**Task input:**
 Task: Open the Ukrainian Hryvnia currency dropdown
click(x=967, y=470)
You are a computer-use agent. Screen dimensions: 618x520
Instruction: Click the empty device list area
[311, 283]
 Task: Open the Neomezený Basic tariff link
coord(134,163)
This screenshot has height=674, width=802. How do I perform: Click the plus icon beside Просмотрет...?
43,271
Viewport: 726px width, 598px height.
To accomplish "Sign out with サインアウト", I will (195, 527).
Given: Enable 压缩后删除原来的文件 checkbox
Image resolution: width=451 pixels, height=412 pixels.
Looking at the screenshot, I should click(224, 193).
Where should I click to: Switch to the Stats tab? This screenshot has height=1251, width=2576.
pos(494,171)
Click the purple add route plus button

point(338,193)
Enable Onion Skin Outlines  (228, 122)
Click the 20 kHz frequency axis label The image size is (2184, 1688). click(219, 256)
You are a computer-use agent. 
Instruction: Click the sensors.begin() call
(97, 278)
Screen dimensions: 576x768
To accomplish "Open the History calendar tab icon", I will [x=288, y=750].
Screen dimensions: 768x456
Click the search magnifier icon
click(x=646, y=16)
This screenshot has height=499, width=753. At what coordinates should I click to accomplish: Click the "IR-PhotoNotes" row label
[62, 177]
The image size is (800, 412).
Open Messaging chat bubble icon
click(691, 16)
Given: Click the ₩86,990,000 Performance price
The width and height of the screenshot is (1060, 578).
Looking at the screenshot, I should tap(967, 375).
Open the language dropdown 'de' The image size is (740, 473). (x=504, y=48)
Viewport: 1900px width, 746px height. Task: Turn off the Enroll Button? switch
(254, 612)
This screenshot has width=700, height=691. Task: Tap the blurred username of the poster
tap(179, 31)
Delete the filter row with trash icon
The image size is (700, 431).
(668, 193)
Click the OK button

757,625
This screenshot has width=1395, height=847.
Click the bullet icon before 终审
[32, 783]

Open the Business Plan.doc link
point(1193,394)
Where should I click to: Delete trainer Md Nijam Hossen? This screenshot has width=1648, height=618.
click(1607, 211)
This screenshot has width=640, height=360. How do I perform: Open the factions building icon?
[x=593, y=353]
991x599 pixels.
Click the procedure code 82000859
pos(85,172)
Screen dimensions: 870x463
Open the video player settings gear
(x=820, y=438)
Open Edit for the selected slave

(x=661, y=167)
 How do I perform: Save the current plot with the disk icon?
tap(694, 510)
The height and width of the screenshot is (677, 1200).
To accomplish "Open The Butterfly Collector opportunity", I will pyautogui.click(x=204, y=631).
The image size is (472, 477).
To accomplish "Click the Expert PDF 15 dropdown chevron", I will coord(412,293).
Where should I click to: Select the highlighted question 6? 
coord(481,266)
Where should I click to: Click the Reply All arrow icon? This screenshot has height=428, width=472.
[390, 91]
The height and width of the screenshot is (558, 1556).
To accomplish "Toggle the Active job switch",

**Description of the task:** What's needed is an exact copy of every entry.

**Task result:**
 Task: Open the Ukrainian Hryvnia currency dropdown
click(x=967, y=470)
You are a computer-use agent. Screen dimensions: 618x520
Instruction: Click the empty device list area
[311, 283]
 Task: Open the Neomezený Basic tariff link
coord(134,163)
This screenshot has height=674, width=802. How do I perform: Click the plus icon beside Просмотрет...?
43,271
Viewport: 726px width, 598px height.
To accomplish "Sign out with サインアウト", I will (195, 527).
Given: Enable 压缩后删除原来的文件 checkbox
Image resolution: width=451 pixels, height=412 pixels.
Looking at the screenshot, I should click(224, 193).
Where should I click to: Switch to the Stats tab? This screenshot has height=1251, width=2576.
pos(494,171)
Click the purple add route plus button

point(338,193)
Enable Onion Skin Outlines  (228, 122)
Click the 20 kHz frequency axis label The image size is (2184, 1688). click(219, 256)
You are a computer-use agent. 
Instruction: Click the sensors.begin() call
(97, 278)
Screen dimensions: 576x768
To accomplish "Open the History calendar tab icon", I will [x=288, y=750].
Screen dimensions: 768x456
Click the search magnifier icon
click(x=646, y=16)
This screenshot has height=499, width=753. At what coordinates should I click to accomplish: Click the "IR-PhotoNotes" row label
[62, 177]
The image size is (800, 412).
Open Messaging chat bubble icon
click(691, 16)
Given: Click the ₩86,990,000 Performance price
The width and height of the screenshot is (1060, 578).
Looking at the screenshot, I should tap(967, 375).
Open the language dropdown 'de' The image size is (740, 473). (x=504, y=48)
Viewport: 1900px width, 746px height. Task: Turn off the Enroll Button? switch
(254, 612)
This screenshot has width=700, height=691. Task: Tap the blurred username of the poster
tap(179, 31)
Delete the filter row with trash icon
The image size is (700, 431).
(668, 193)
Click the OK button

757,625
This screenshot has width=1395, height=847.
Click the bullet icon before 终审
[32, 783]

Open the Business Plan.doc link
point(1193,394)
Where should I click to: Delete trainer Md Nijam Hossen? This screenshot has width=1648, height=618.
click(1607, 211)
This screenshot has width=640, height=360. How do I perform: Open the factions building icon?
[x=593, y=353]
991x599 pixels.
Click the procedure code 82000859
pos(85,172)
Screen dimensions: 870x463
Open the video player settings gear
(x=820, y=438)
Open Edit for the selected slave

(x=661, y=167)
 How do I perform: Save the current plot with the disk icon?
tap(694, 510)
The height and width of the screenshot is (677, 1200).
To accomplish "Open The Butterfly Collector opportunity", I will pyautogui.click(x=204, y=631).
The image size is (472, 477).
To accomplish "Click the Expert PDF 15 dropdown chevron", I will coord(412,293).
Where should I click to: Select the highlighted question 6? 
coord(481,266)
Where should I click to: Click the Reply All arrow icon? This screenshot has height=428, width=472.
[390, 91]
The height and width of the screenshot is (558, 1556).
To accomplish "Toggle the Active job switch",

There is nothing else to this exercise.